Does anyone have recommendation on article for largescale python codebase vs largescale julia codebase ?

I’m fairly convinced Julia unlikely to replace OCaml / Scala for me, but I’m curious on reading about managing largescale julia codebases vs largescale python codebases.

The main issue I have with largescale python codebases are (1) dynamic typing and (2) GIL.

For Julia, the two issues I’m curious about are:

  1. I’m quite convinced JET.jl is not going t match OCaml / Scala typing any time soon. I’m curious if Julia is better than Python for managing large scale codebases.

  2. I’m also curious how Julia’s multi-process / async compares to Python’s GIL.

Thanks!

Julia has a number of advantages over python for large codebases.

  1. The package manager. Good package management makes it a lot easier to use external dependencies and large projects can often be effectively organized as a set of independent packages
  2. Lack of 2 language problem. Most big python codebases have to call out to C at some point if they want high speed. This adds a bunch of complexity.
  3. Built in multithreading. There’s no GIL. Julia supports async, multithreaded, and multiprocess code.
  4. A lot faster. If your programming language is (~50x faster than python is roughly correct), you often don’t need multithreading/multiprocessing at all.
3 Likes

Python has a static typing system and static checkers with huge corporate investment. Julia’s is new and marginal.

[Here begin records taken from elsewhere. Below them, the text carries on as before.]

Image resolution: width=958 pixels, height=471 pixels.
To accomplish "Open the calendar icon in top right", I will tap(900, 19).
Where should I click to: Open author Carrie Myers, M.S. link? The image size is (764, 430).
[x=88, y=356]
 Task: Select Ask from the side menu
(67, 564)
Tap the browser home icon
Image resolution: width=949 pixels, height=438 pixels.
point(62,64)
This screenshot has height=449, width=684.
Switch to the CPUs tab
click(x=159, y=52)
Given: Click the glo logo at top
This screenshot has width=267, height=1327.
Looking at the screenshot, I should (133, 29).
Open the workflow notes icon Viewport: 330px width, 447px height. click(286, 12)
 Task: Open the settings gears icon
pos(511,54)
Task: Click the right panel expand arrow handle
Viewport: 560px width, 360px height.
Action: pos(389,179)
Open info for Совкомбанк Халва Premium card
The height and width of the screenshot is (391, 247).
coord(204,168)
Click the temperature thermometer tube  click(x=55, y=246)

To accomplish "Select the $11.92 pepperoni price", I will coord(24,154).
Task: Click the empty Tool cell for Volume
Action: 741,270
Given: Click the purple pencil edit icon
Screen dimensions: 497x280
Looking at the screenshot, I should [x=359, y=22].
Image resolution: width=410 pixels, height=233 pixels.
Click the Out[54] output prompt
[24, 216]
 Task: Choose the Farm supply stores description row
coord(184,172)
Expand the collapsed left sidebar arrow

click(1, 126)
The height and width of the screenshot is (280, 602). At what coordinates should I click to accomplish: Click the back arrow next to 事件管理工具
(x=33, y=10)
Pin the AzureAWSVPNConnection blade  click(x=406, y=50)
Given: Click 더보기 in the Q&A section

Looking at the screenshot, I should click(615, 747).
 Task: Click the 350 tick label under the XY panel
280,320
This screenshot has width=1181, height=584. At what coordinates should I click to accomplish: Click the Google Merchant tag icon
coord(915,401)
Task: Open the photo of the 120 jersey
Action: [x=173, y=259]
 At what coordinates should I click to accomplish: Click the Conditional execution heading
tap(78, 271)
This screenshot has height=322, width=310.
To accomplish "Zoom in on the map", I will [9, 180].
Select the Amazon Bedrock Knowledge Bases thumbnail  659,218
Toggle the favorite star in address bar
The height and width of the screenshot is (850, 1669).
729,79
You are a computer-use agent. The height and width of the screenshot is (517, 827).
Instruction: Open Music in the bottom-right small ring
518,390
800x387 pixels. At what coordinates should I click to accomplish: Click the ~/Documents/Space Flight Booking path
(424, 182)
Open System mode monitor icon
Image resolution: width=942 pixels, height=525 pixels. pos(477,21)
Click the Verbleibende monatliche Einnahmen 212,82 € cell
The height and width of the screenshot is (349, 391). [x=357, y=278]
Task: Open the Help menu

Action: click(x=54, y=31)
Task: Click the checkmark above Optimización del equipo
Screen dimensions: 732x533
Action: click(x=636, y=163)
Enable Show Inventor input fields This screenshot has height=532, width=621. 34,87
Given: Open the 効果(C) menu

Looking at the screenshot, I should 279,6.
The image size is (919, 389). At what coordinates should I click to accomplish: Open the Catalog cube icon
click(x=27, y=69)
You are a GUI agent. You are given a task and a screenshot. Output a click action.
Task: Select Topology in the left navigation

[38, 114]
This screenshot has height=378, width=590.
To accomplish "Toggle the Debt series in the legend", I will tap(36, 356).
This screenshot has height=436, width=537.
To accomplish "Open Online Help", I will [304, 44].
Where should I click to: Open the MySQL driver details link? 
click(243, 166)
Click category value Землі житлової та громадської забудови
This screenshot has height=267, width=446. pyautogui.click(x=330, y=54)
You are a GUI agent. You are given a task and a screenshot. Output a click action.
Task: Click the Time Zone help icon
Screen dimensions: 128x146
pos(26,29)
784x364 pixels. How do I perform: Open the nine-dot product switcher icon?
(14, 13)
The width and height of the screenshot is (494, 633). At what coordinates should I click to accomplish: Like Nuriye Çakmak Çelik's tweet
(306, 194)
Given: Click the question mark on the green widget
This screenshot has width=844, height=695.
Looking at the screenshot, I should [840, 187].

  • For IO-intensive work, Python’s async/await is fine.
  • For process-based CPU-intensive parallelism, tools like Dask work well, similar to Dagger.jl.
  • For thread-based parallelism in CPU-intensive code, Python libraries written in C/C++/Fortran work well; pure-Python code does not work well for CPU-intensive tasks, because of the GIL.

IMO process based parallelism is almost always a mistake unless you’re doing multi-computer HPC. Threads are a ton lighter weight, and sharing memory is a lot more efficient than copying data around.

Ehm, the Python language itself has only dynamic typing (and optional type annotations, but those are ignored by CPython)? Perhaps you mean the optional static type-checkers, like mypy?

1 Like

unless you’re GC limited :slight_smile: and Julia GC sucks in some edge cases and multi-process is a way to get free parallel GC

1 Like

I can imagine they removing it

1 Like

Yes, static type checkers (Mypy, Pytype, Pyright, Pyre) are optional, but they are widely used and well supported.